Are we able to show that $(X_t)_{t\ge0}$ is strongly Markov on $(\Omega,\mathcal A,\operatorname P)$ if and only if $(\pi_t)_{t\ge0}$ is strongly Markov on $(E^{[0,\:\infty)},\mathcal E^{\otimes[0,\:\infty)},\operatorname P_\mu)$ for every probability measure $\mu$ on $(E,\mathcal E)$?
Note that, by $(1)$, the distribution $\mathcal L(X)$ of the process $(X_t)_{t\ge0}$ is equal to $$\mathcal L(X)=\operatorname P_{\mathcal L(X_0)}\tag3.$$ Moreover, if $$\theta_s:E^{[0,\:\infty)}\to E^{[0,\:\infty)}\;,\;\;\;x\mapsto(x_{s+t})_{t\ge0}$$ for $s\ge0$, then the left-hand side of $(2)$ is equal to $$\operatorname E[f\circ\theta_\tau\circ X\mid\mathcal F^X_\tau]\tag4$$ and $$(\theta_\tau\circ X)^{-1}(B)=X^{-1}(\theta_\tau^{-1}(B))\;\;\;\text{for all }B\in\mathcal E^{\otimes[0,\:\infty)}\tag5.$$ Moreover, if $\mu$ is a probability measure on $(E,\mathcal E)$, then $(\pi_t)_{t\ge0}$ is stronlgy Markov at $\tau$ on $(E^{[0,\:\infty)},\mathcal E^{\otimes[0,\:\infty)},\operatorname P_\mu)$ iff $$\operatorname E_\mu\left[f\circ\theta_\sigma\mid\mathcal F^\pi_\sigma\right]=(\kappa f)(\pi_\sigma)=\operatorname E_{\pi_\sigma}[f]\tag6$$ for all bounded $\mathcal E^{\otimes[0,\:\infty)}$-measurable $f:E^{[0,\:\infty)}\to\mathbb R$ and every finite $(\mathcal F^\pi)_{t\ge0}$-stopping time $\sigma$ on $(E^{[0,\:\infty)},\mathcal E^{\otimes[0,\:\infty)}$, where $\operatorname E_\mu$ is the expectation associated to $\operatorname P_\mu$.

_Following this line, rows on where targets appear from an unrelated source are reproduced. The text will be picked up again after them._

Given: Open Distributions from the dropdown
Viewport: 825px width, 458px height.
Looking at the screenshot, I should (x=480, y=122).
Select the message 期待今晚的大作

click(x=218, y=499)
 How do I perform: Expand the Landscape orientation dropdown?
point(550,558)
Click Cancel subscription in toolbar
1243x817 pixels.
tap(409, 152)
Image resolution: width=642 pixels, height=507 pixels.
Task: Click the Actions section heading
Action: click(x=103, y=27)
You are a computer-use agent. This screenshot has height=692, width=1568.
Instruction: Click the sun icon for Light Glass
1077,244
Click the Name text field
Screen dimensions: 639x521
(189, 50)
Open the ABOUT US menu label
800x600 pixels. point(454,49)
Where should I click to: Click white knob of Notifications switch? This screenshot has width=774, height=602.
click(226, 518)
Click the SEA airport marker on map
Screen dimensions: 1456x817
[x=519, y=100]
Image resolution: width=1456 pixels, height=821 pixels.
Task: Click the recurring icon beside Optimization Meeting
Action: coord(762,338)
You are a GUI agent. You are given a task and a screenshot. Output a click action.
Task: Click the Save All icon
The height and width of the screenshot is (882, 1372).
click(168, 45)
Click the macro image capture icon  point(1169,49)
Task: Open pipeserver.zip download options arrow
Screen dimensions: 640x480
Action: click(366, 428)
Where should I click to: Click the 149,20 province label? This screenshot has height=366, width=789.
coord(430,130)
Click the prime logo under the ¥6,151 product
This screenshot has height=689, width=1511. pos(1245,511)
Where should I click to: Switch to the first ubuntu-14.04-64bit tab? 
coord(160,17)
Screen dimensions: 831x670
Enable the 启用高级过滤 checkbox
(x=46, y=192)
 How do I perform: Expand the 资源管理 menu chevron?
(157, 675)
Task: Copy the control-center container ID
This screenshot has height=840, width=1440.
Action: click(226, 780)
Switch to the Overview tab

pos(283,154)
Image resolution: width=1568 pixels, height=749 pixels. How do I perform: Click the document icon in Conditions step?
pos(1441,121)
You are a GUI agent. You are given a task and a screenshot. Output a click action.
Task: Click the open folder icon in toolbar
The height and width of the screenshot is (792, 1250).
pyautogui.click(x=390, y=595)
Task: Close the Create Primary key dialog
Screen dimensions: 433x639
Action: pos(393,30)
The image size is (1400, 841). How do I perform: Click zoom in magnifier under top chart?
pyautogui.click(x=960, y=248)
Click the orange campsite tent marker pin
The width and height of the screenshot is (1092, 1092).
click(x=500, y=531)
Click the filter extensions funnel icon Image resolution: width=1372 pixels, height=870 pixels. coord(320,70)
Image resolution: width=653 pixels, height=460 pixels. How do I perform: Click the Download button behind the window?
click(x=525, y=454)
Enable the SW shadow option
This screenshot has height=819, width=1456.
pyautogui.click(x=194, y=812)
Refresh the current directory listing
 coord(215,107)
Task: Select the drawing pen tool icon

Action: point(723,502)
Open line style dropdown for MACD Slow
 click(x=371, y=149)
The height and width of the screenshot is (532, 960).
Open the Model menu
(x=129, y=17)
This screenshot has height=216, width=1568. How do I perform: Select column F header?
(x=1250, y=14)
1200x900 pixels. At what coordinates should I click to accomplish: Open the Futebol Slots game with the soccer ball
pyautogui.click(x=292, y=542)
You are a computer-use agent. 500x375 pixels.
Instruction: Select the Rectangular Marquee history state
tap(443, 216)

And it might be useful to note that, by definition, $$\mathcal E^{\otimes[0,\:\infty)}=\sigma(\pi_t,t\ge0)\tag7$$ and if $$\mathcal R_n:=\left\{B_0\times\cdots\times B_n:B_0,\ldots,B_n\in\mathcal E\right\},$$ then $$\sigma(\pi_{t_0},\ldots,\pi_{t_n})=\sigma(\pi^{-1}_{\{t_0,\:\ldots\:,\:t_n\}}(\mathcal R_n))\tag8$$ for all $n\in\mathbb N_0$.